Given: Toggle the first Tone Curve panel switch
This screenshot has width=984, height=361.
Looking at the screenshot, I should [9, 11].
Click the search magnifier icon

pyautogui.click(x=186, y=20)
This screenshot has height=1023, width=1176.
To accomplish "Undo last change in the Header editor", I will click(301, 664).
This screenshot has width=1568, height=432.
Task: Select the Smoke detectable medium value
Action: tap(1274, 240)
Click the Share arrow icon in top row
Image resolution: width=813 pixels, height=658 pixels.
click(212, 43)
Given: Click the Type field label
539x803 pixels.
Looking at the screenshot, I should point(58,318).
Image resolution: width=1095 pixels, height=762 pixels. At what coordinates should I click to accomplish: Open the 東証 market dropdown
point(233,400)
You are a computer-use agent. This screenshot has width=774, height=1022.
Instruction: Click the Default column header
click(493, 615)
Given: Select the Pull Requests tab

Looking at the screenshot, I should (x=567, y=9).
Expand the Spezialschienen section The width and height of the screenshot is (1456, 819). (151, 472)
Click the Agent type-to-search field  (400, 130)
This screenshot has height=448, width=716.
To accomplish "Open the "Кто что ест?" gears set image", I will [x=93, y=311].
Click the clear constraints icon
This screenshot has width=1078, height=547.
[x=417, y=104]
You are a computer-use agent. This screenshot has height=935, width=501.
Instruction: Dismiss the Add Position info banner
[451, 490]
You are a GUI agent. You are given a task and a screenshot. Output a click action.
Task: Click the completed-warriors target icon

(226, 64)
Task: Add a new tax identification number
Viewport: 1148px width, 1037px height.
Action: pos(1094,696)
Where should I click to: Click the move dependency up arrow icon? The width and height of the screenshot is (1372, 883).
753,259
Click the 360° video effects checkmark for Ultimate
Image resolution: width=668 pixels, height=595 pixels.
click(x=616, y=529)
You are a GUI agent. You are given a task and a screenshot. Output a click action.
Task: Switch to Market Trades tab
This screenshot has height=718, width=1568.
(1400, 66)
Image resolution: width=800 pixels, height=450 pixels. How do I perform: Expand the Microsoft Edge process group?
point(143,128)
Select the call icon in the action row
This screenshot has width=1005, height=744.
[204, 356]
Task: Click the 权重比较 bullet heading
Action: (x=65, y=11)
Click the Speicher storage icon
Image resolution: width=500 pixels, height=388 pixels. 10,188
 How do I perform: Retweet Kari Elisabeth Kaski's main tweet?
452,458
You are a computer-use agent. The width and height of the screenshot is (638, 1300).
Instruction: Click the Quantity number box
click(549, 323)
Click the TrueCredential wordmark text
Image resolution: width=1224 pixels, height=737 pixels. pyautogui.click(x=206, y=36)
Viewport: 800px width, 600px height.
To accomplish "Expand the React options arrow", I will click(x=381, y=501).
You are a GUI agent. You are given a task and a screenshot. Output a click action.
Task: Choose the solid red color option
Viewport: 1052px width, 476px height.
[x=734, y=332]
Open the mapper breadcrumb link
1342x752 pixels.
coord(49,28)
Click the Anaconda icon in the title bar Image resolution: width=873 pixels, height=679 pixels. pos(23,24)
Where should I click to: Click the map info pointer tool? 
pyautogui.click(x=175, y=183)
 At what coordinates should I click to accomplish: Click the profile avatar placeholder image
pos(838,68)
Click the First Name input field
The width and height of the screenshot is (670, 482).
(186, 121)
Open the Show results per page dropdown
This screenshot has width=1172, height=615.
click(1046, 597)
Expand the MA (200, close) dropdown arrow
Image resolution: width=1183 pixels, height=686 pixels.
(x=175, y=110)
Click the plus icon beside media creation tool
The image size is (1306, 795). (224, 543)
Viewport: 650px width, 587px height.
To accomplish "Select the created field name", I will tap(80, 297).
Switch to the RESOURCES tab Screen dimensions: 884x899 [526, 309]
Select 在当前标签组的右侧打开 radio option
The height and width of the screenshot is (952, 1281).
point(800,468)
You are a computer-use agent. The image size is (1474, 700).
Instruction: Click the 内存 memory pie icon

::::::::

* **Problem details**
Once more, write out all of the entries above exactly.

* **Answer to this exercise**
Given: Toggle the first Tone Curve panel switch
This screenshot has width=984, height=361.
Looking at the screenshot, I should [9, 11].
Click the search magnifier icon

pyautogui.click(x=186, y=20)
This screenshot has height=1023, width=1176.
To accomplish "Undo last change in the Header editor", I will click(301, 664).
This screenshot has width=1568, height=432.
Task: Select the Smoke detectable medium value
Action: tap(1274, 240)
Click the Share arrow icon in top row
Image resolution: width=813 pixels, height=658 pixels.
click(212, 43)
Given: Click the Type field label
539x803 pixels.
Looking at the screenshot, I should point(58,318).
Image resolution: width=1095 pixels, height=762 pixels. At what coordinates should I click to accomplish: Open the 東証 market dropdown
point(233,400)
You are a computer-use agent. This screenshot has width=774, height=1022.
Instruction: Click the Default column header
click(493, 615)
Given: Select the Pull Requests tab

Looking at the screenshot, I should (x=567, y=9).
Expand the Spezialschienen section The width and height of the screenshot is (1456, 819). (151, 472)
Click the Agent type-to-search field  (400, 130)
This screenshot has height=448, width=716.
To accomplish "Open the "Кто что ест?" gears set image", I will [x=93, y=311].
Click the clear constraints icon
This screenshot has width=1078, height=547.
[x=417, y=104]
You are a computer-use agent. This screenshot has height=935, width=501.
Instruction: Dismiss the Add Position info banner
[451, 490]
You are a GUI agent. You are given a task and a screenshot. Output a click action.
Task: Click the completed-warriors target icon

(226, 64)
Task: Add a new tax identification number
Viewport: 1148px width, 1037px height.
Action: pos(1094,696)
Where should I click to: Click the move dependency up arrow icon? The width and height of the screenshot is (1372, 883).
753,259
Click the 360° video effects checkmark for Ultimate
Image resolution: width=668 pixels, height=595 pixels.
click(x=616, y=529)
You are a GUI agent. You are given a task and a screenshot. Output a click action.
Task: Switch to Market Trades tab
This screenshot has height=718, width=1568.
(1400, 66)
Image resolution: width=800 pixels, height=450 pixels. How do I perform: Expand the Microsoft Edge process group?
point(143,128)
Select the call icon in the action row
This screenshot has width=1005, height=744.
[204, 356]
Task: Click the 权重比较 bullet heading
Action: (x=65, y=11)
Click the Speicher storage icon
Image resolution: width=500 pixels, height=388 pixels. 10,188
 How do I perform: Retweet Kari Elisabeth Kaski's main tweet?
452,458
You are a computer-use agent. The width and height of the screenshot is (638, 1300).
Instruction: Click the Quantity number box
click(549, 323)
Click the TrueCredential wordmark text
Image resolution: width=1224 pixels, height=737 pixels. pyautogui.click(x=206, y=36)
Viewport: 800px width, 600px height.
To accomplish "Expand the React options arrow", I will click(x=381, y=501).
You are a GUI agent. You are given a task and a screenshot. Output a click action.
Task: Choose the solid red color option
Viewport: 1052px width, 476px height.
[x=734, y=332]
Open the mapper breadcrumb link
1342x752 pixels.
coord(49,28)
Click the Anaconda icon in the title bar Image resolution: width=873 pixels, height=679 pixels. pos(23,24)
Where should I click to: Click the map info pointer tool? 
pyautogui.click(x=175, y=183)
 At what coordinates should I click to accomplish: Click the profile avatar placeholder image
pos(838,68)
Click the First Name input field
The width and height of the screenshot is (670, 482).
(186, 121)
Open the Show results per page dropdown
This screenshot has width=1172, height=615.
click(1046, 597)
Expand the MA (200, close) dropdown arrow
Image resolution: width=1183 pixels, height=686 pixels.
(x=175, y=110)
Click the plus icon beside media creation tool
The image size is (1306, 795). (224, 543)
Viewport: 650px width, 587px height.
To accomplish "Select the created field name", I will tap(80, 297).
Switch to the RESOURCES tab Screen dimensions: 884x899 [526, 309]
Select 在当前标签组的右侧打开 radio option
The height and width of the screenshot is (952, 1281).
point(800,468)
You are a computer-use agent. The image size is (1474, 700).
Instruction: Click the 内存 memory pie icon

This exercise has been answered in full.